Here in Thailand, we just finished celebrating the 3 days of Loy Krathong.  This beautiful festival is when sky lanterns known as Khom Loy are sent off into the sky and krathong are sent floating into the rivers with candles and incense.  Millie is part of a Thai dancing afterschool club.  Friday she performed traditional Thai dancing to the song Loy Krathong for the school's 60th Anniversary Celebration.
Here she is getting into costume and makeup put on.

This is my preschool building at school.  It was decorated for the holiday, as well.

The girls practicing before going on the big outside stage.

Wednesday, October 29, 2014

Railay Beach, Krabi Thailand

In mid-October, Chiang Mai International School had its' midterm break for one week.  We booked our 2 hour flight to Krabi, Thailand and headed to Railay Beach for 5 days.  The only way to get to our hotel was a 45 minute van ride from the airport and then a 15 minute speedboat ride to the hotel.
Here we are arriving up to the beach at the hotel, The Centura Grand Beach Resort and Villas Krabi.

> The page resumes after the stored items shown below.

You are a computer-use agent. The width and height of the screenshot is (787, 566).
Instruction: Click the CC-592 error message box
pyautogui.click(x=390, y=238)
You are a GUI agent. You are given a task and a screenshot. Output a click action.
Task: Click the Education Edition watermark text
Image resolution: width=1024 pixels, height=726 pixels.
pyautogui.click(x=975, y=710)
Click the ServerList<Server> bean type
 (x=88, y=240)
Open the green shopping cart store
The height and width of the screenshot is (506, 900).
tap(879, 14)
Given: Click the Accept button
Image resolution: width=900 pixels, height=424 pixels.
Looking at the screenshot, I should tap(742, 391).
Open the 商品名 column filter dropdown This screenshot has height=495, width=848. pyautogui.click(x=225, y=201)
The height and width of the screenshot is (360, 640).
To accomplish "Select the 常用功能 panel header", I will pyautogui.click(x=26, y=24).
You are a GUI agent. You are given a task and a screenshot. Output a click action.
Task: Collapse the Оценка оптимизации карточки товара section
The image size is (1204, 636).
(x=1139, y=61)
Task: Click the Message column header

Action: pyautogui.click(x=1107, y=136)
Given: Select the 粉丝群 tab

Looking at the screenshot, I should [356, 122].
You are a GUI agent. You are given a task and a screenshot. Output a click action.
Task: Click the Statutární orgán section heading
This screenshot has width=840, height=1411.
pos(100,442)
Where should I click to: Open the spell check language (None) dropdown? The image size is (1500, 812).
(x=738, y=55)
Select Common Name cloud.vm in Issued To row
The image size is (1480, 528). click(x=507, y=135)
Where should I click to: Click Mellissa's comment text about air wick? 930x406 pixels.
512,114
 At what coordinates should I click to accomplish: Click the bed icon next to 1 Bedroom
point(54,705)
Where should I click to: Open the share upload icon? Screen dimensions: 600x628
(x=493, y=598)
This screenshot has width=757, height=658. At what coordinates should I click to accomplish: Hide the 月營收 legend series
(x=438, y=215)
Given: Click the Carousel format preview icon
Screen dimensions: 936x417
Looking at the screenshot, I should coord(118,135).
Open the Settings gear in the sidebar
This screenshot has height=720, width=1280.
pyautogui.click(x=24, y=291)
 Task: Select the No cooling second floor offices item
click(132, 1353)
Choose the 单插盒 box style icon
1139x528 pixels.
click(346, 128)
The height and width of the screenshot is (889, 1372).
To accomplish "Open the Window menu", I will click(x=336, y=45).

Millie enjoying the beautiful beaches.

The view from our room.

Relaxing on the deck.
Since the hotel is located in a national park, there is lots of wildlife out and about the grounds.  This was a minotaur lizard that ran across our path on the way to the beach.
There were so many monkeys running all over the place.  They were so smart that you had to lock the door from the balcony to your room. Even if the doors were closed, the monkeys were smart enough to have learned how to open the doors and head straight for the mini bars located inside.  I even saw this one jumping into the jacuzzi to take a bath.

Monkey sneaking in between our deck sun shades to figure out if he can make a run for the mini bar, bottles of booze and packages of M & M's.

Mike had an umbrella that he used to chase them away.  The Thai staff all carried sling shots.  Mostly, Millie and I thought it was fun to have so many monkeys playing around.  Mike liked them too, until they yawned and he noticed how big their fangs were.
Millie trying out paddle boarding on the ocean.  It was a bonus to learn that the hotel offered free watersports everyday, so we also spent an hour sea kayaking. 

We were pretty isolated at the hotel, but discovered a path through the jungle called the monkey trail, that lead us to another beach around the next cove and into the town of Ao Nang.  So we went everyday on this crazy steep path into town to explore and eat dinner.  All the cheap massages were there in town too. 
Sunset over Ao Nang Beach.

Our boat ride back to civilization and home to Chiang Mai.